Da lì siamo scesi lentamente verso sud, passando per città d'arte, piccoli centri, monasteri, strade di campagna e paesaggi completamente diversi tra loro, fino ad arrivare a Lisbona e poi all'Algarve.
Otto giorni non erano certo sufficienti per vedere tutto il Portogallo.
Ma abbiamo cercato di sfruttarli al meglio.
E, come spesso mi succede durante i viaggi, ho finito per guardare non soltanto monumenti e paesaggi, ma anche negozi, mercati, oggetti artigianali e piccoli dettagli che raccontavano qualcosa del posto, che sono sempre fonti di ispirazione anche per la creatività.

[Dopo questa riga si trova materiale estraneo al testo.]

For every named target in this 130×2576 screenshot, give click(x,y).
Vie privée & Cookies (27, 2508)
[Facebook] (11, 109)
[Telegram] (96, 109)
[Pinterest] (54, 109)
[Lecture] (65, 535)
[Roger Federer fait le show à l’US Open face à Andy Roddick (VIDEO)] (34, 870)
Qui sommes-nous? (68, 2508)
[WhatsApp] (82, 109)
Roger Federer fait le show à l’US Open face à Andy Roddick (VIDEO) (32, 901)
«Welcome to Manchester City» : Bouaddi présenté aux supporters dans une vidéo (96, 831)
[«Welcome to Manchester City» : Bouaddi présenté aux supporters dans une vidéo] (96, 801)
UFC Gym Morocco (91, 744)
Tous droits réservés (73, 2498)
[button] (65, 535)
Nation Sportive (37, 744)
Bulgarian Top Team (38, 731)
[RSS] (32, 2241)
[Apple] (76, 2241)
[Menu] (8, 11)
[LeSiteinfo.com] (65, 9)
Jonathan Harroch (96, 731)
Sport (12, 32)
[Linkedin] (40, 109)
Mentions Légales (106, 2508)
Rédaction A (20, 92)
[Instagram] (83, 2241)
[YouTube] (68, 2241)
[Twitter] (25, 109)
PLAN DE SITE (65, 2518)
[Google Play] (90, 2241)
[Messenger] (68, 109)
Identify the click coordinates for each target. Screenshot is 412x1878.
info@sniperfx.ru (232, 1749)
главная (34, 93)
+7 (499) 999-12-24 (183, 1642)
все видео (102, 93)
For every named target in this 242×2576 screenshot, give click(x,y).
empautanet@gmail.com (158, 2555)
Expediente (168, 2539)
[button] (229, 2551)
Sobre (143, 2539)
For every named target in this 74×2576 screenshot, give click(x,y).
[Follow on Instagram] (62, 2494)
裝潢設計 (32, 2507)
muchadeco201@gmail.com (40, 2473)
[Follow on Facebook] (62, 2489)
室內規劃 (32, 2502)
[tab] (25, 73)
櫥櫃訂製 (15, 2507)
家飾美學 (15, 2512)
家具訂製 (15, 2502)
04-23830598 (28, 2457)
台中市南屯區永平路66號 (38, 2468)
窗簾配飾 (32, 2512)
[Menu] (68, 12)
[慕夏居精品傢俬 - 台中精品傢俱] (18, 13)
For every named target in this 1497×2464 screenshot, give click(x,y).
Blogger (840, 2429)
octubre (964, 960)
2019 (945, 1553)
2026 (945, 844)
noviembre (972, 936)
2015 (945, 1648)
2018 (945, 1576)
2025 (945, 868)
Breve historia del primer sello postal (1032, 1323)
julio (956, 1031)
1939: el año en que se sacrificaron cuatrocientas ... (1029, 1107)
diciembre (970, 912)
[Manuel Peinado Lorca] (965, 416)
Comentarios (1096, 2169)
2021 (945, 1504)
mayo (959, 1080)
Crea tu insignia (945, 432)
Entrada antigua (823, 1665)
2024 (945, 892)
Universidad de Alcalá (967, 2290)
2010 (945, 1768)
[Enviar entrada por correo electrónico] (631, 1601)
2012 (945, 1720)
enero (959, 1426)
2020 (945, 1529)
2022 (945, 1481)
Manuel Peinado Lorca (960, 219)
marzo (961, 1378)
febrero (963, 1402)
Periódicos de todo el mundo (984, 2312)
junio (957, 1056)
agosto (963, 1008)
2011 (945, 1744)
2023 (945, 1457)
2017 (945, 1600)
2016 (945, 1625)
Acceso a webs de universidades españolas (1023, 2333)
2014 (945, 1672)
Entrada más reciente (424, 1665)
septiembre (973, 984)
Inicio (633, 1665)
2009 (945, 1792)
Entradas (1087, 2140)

Il nostro itinerario in Portogallo
Il percorso, più o meno, è stato questo:
Milano → Madrid → Porto → Guimarães → Coimbra → Alcobaça → Batalha → Tomar → Lisbona → Évora → Beja → Faro e Algarve → Lisbona → Madrid → Milano
Un bel giro per soli otto giorni!
Con il senno di poi, alcune tappe le avrei visitate con più calma e altre forse le avrei eliminate.
Ma questo è proprio il bello dei vecchi viaggi: quando li riguardi a distanza di anni, ti accorgi che anche le scelte meno azzeccate fanno parte del ricordo.
E devo dire che il Portogallo ci ha lasciato soprattutto una gran voglia di tornarci.
Porto: azulejos, tram e il Douro
La prima vera tappa è stata Porto.
Una città che mi ha colpito immediatamente per il suo aspetto un po' decadente, per le strade in salita, le facciate colorate e soprattutto per gli azulejos, che sembrano comparire ovunque.
Il centro storico di Porto è patrimonio mondiale UNESCO dal 1996 e ancora oggi è una delle caratteristiche che rendono la città immediatamente riconoscibile.
Gli azulejos di Porto
Una delle prime cose che abbiamo visto è stata la Igreja de Santo Ildefonso, con la facciata completamente rivestita di azulejos.
È uno di quei luoghi davanti ai quali viene spontaneo fermarsi a guardare i dettagli. E naturalmente fotografare.
La chiesa fu costruita tra il 1709 e il 1739 e gli azulejos della facciata, realizzati da Jorge Colaço, rappresentano scene della vita di Sant'Ildefonso e allegorie dell'Eucaristia.
Ma il posto in cui ho fotografato probabilmente più "piastrelle" è stata la stazione di São Bento. Entrare nella grande hall della stazione e trovarsi davanti quelle pareti ricoperte di azulejos è una sorpresa. E pensare che si tratta di una stazione ferroviaria!
I pannelli raccontano episodi della storia del Portogallo e sono uno degli esempi più spettacolari dell'uso decorativo dell'azulejo.
Passeggiando lungo il Douro
Porto è una città da scoprire soprattutto camminando.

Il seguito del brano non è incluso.